Specification Sheet #2241 - 3/8" +/- Weathered Picklewood/Other Jackets
SpeciesMixed, but often heavy to Douglas Fir; other species that could be mixed in (or even make up a high percentage of a particular unit(s)) include cedar, cypress, redwood, etc.; non-picklewood sources can be mixed species, generally heavy to softwoods (firs, pines, etc)
SourcePickle Vats salvaged from different sites in North America, supplemented with weathered jackets/skins from other sources
HolesOccasional small nail holes; no visible bolt holes (boards were sometimes assembled with wood dowels so there can be some dowel holes on the edge)
KnotsPicklewood boards are 80%+ clear; some boards will have pin knots. Boards from non-Picklewood sources can have unlimited knots, with some tight and some loose or fallen out
Checking/CracksUnlimited. The number of checks coupled with the thin nature of this product will result in some pieces splitting unless great care is taken when handling.
Grain PatternMixed
Moisture Content/StabilityAir-Dried
Standard Dimensionsa) Thickness: approximately 3/8" (+/- 1/8"); b) Width (nominal): random 3"-7"; and c) Length: 1' increments up to 7'; non-Picklewood sources can sometimes make some longer lengths available (but majority of material will still be 7' and under)
WeightTypically, approximately 1.25-1.50 pounds per square foot
SurfacingWeathered As-is on one face and bandsawn on the other face
Salt/MineralsPicklewood materials contain significant amounts of salt and other minerals, creating special characteristics and/or considerations like those described in the following items.
Color/AppearanceThe coloring of individual Picklewood boards varies widely. Weathered faces can include a range of grays and browns (the exterior of the pickle vats generally weathered to grays, while the interior generally weathered to browns.) Processed Picklewood materials have color variations which range from normal Douglas Fir coloring to color combinations unique to Picklewood materials.
Finishes/GluesCertain finishes and glues do not work well with Picklewood materials. Most importantly, DO NOT USE WATER-BASED FINISHES.
Metal CorrosivenessPicklewood materials can have a corrosive effect on metal fasteners, machinery and saw blades. Stainless steel fasteners should be used in lieu of regular steel fasteners, especially in applications involving the likely mixing of Picklewood, moisture and oxygen.

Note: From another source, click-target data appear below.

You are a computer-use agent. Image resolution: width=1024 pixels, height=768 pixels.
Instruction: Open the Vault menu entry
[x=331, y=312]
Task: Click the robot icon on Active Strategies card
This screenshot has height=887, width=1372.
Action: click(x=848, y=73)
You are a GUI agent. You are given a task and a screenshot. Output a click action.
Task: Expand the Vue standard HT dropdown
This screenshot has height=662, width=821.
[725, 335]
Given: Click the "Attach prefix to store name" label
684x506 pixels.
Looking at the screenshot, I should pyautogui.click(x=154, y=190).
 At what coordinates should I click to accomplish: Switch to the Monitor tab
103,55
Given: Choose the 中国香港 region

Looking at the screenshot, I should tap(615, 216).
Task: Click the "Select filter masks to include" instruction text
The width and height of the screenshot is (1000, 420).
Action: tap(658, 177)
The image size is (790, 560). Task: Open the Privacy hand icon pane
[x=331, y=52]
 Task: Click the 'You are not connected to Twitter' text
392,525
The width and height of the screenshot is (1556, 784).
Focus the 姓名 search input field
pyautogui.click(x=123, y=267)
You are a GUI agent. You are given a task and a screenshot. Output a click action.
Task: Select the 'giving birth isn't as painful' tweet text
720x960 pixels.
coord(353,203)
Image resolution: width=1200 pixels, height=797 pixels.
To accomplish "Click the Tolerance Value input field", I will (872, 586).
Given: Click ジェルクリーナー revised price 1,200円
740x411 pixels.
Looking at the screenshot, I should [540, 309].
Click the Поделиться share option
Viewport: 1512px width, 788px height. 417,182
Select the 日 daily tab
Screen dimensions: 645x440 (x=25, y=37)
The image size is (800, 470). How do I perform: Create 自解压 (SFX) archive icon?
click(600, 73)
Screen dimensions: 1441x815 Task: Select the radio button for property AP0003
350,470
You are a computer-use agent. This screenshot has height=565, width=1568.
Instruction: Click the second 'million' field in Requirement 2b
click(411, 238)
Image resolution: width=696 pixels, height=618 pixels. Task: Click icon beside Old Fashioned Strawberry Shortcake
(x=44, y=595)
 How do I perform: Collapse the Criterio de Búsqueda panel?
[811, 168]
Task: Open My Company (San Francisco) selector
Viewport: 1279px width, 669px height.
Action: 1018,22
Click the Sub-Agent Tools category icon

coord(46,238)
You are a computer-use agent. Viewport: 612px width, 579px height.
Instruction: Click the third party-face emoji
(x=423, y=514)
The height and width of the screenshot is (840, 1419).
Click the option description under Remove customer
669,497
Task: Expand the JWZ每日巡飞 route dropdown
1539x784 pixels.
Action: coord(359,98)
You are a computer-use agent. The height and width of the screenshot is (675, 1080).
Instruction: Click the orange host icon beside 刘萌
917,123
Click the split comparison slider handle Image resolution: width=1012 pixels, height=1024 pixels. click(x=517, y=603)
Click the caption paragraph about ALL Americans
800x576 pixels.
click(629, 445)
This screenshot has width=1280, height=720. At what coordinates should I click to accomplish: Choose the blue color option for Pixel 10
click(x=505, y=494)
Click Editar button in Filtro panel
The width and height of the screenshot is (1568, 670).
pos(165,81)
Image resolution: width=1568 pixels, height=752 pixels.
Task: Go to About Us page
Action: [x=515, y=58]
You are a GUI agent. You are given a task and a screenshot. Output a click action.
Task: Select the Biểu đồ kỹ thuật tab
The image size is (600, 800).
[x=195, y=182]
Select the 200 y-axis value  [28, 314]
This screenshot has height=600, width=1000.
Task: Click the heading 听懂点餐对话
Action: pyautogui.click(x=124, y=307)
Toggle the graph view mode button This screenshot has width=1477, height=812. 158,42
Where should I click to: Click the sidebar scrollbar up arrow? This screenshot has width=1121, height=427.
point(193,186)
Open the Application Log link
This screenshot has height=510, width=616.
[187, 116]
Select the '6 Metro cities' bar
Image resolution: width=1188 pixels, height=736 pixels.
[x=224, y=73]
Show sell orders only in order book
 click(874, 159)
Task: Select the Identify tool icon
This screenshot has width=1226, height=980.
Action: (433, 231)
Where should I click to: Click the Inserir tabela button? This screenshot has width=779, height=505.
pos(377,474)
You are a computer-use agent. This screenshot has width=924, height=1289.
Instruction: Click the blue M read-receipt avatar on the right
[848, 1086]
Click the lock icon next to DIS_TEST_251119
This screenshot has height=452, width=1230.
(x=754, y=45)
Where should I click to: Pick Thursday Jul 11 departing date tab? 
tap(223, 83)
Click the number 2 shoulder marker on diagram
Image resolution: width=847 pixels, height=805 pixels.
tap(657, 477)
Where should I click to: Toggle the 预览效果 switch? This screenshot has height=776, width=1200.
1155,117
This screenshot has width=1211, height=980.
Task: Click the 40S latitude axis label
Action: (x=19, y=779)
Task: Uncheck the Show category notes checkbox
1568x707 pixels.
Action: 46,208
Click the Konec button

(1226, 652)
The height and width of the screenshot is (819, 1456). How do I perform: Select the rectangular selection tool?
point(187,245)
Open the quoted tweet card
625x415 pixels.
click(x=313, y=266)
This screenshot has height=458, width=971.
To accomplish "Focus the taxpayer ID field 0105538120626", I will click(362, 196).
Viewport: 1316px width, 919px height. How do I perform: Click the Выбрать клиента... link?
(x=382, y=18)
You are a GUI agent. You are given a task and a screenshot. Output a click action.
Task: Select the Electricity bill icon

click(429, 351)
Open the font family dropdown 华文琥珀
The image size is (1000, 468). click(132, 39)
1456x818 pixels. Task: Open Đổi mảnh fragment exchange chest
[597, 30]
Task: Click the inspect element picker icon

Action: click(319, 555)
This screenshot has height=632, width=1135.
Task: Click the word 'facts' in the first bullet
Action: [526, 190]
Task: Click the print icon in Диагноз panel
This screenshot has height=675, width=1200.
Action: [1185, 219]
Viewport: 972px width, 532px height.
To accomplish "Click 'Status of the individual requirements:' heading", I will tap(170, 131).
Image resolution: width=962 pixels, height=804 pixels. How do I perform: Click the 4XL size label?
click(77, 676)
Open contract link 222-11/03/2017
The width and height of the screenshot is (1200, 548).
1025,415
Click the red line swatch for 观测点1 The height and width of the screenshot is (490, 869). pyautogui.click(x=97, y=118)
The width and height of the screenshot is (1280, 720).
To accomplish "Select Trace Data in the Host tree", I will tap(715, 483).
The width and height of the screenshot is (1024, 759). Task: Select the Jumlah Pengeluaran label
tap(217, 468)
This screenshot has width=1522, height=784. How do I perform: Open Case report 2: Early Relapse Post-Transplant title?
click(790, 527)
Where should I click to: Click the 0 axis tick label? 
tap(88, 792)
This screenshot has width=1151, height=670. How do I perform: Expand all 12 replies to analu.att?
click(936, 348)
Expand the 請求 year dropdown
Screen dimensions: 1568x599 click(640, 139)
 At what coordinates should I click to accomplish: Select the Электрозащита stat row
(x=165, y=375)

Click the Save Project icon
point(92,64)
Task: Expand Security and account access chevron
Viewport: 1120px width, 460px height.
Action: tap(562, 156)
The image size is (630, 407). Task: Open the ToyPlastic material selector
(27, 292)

MoisturePicklewood absorbs moisture more readily than typical Douglas Fir. Picklewood material (especially material with air dry or kiln dry time) should be handled, stored and transported carefully to minimize any unnecessary reabsorption of moisture.
OdorPicklewood materials often have a strong pickling smell to them. This odor is especially strong as wet material is
being cut or otherwise processed. It tends to become less and less of an issue as material is allowed to air dry (or as material is kiln dried).
Salt LeachingAs moisture is drawn out of Picklewood materials, it brings salt with it. Salt leaching tends to be the most concentrated at knots and material ends, but can happen anywhere. Air dry time (and kiln drying) reduces, but does not eliminate, salt leaching. Approaches to salt leaching include sanding and refinishing impacted areas to doing nothing (and letting the salt serve as one of the most visible evidences of the history and reclaimed nature of Picklewood materials.) Salt is more visible on processed materials than on as-is materials.
Appearance VariationBoards can vary in appearance from piece to piece and even within a piece. The characteristics described on this specification sheet generally apply to each board's featured face. The opposite face and edges can differ from the featured face in texture, coloring, and other characteristics unless otherwise noted. Weathered lumber / barnwood will have at least one weathered face. The opposite face and edges can be any combination of weathered and fresh-sawn. If weathered, the weathering will often be different (amount, mix of colors, etc) than on the featured face.
Note: Please study specification sheets to familiarize yourself with product characteristics and their possible implications for your application.